Ambos se habían desnudado y Claire estaba ya en la cama de matrimonio, con el leve y blanco camisón de nailon de finos tirantes y falda completamente plisada. El estaba aún en el cuarto de baño y entre tanto ella, tendida de espaldas, lo esperaba. A excepción de la tenue luz que esparcía la lamparilla de la mesita de noche, en la estancia reinaba una íntima semioscuridad y un agradable calor, pero ella esperaba con la mente y no con sus miembros inferiores, y se preguntó por qué sería. En realidad, lo sabía muy bien, pero le disgustaba reconocerlo. Siempre le había disgustado tener que reprocharse algo. La verdad era que aquel acto no le producía placer, sino únicamente la romántica idea que lo justificaba. Su realización era un símbolo. Aquella íntima unión hacía que se sintiese una mujer casada y normal, que vivía al unísono con las demás mujeres de la tierra. La simple unión carnal no le producía placer físico. En los últimos meses, temió que él adivinase sus verdaderos sentimientos. De no ser así, ¿por qué acudía a ella tan de tarde en tarde?
Marc salió del cuarto de baño, vistiendo su pijama a rayas, y cuando ella volvió la cabeza en la almohada para mirarlo, vio por su expresión y movimientos que ya se hallaba dispuesto. Permaneció tendida, esperándolo sin tensión ni expectación, porque aquello le era ya familiar. El empezaba por sentarse al borde de la cama, después se quitaba las zapatillas, se deslizaba entre las sábanas, apagaba la lamparilla y se tendía a su lado. Luego su mano avanzaba hacia ella, y de pronto se volvía para besarla en la boca, bajando al propio tiempo los finos tirantes, para besarle después los senos y asir finalmente el extremo inferior de su camisón. A los pocos minutos, todo había terminado y ella volvía a estar como antes. Valía cualquier cosa ser una persona normal y casada, se dijo Claire, mientras lo esperaba.
El se sentó al borde de la cama y se quitó las zapatillas.
—Hemos pasado una velada muy agradable, querido —dijo Claire—.
Me alegro de que todo haya ido tan bien.
—Sí —asintió él, pero una sombra de desaprobación cruzó su semblante—. Aunque hay una cosa que…
Se deslizó entre las sábanas pero permaneció medio incorporado sobre un codo.
Claire lo miraba con expresión intrigada.

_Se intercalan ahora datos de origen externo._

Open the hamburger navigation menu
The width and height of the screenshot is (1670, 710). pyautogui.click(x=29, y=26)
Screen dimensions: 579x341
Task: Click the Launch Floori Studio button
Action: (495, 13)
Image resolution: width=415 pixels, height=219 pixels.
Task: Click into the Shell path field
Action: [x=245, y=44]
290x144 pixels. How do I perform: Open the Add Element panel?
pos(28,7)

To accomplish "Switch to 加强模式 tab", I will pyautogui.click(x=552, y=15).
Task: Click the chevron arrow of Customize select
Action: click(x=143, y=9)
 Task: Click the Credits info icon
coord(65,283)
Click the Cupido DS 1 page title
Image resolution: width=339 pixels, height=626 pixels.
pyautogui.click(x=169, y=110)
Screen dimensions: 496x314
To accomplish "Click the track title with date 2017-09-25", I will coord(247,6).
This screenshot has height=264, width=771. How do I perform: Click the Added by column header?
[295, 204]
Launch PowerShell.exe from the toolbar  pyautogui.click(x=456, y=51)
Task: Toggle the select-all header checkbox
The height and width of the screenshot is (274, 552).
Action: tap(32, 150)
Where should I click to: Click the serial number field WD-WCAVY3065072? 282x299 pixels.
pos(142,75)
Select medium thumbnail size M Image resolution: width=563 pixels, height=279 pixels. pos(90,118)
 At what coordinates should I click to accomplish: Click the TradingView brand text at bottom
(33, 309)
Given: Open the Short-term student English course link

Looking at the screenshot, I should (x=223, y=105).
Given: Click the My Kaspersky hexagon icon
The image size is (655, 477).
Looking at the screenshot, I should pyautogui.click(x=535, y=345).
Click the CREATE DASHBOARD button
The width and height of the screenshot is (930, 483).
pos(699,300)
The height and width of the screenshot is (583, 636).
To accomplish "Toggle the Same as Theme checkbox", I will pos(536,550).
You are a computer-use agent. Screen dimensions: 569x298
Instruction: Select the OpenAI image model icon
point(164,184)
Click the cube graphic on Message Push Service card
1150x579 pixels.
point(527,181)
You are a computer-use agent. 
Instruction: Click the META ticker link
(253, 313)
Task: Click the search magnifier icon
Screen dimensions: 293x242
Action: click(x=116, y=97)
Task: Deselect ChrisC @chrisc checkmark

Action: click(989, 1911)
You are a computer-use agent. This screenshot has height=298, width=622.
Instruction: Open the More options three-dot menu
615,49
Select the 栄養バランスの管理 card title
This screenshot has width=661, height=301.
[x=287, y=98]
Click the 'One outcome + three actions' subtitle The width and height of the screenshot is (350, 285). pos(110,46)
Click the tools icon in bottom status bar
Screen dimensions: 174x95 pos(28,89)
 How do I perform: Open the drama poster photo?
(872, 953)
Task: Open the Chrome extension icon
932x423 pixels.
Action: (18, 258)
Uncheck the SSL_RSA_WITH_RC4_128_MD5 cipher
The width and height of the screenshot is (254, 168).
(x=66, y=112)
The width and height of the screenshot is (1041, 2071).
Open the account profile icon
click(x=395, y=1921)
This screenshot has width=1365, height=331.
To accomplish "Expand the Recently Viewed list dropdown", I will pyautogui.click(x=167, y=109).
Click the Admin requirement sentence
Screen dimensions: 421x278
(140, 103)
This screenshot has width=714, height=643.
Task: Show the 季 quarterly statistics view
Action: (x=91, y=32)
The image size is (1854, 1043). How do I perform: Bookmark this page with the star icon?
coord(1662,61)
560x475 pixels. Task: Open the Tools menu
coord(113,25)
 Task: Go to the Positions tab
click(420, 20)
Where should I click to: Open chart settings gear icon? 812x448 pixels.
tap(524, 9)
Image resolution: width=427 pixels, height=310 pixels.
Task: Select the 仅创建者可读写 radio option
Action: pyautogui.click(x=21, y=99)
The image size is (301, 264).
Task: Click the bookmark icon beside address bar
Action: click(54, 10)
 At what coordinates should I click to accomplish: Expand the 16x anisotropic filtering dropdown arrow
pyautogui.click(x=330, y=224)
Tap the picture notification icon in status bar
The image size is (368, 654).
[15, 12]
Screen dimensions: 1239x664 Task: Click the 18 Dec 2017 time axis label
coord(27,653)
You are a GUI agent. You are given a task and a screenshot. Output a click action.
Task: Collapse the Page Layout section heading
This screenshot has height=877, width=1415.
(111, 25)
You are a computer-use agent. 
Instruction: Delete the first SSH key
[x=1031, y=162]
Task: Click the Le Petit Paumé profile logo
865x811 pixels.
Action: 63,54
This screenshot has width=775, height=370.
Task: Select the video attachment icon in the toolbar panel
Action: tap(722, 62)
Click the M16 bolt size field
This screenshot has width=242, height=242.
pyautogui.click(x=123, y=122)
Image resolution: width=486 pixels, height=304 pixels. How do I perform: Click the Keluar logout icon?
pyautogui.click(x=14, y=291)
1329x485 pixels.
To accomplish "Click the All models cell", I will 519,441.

… hay una cosa que me preocupa, Claire. ¿Qué te pasa, qué tienes para hablar tan libremente delante de personas completamente desconocidas? Me refiero a todas esas tonterías que dijiste al manifestar tu aprobación a esos obscenos festivales, diciendo que ojalá los tuviésemos aquí. ¿Qué pensarán los que te oyeron? Sin duda les produjo muy mal efecto. Como no te conocen, no podían saber que bromeabas.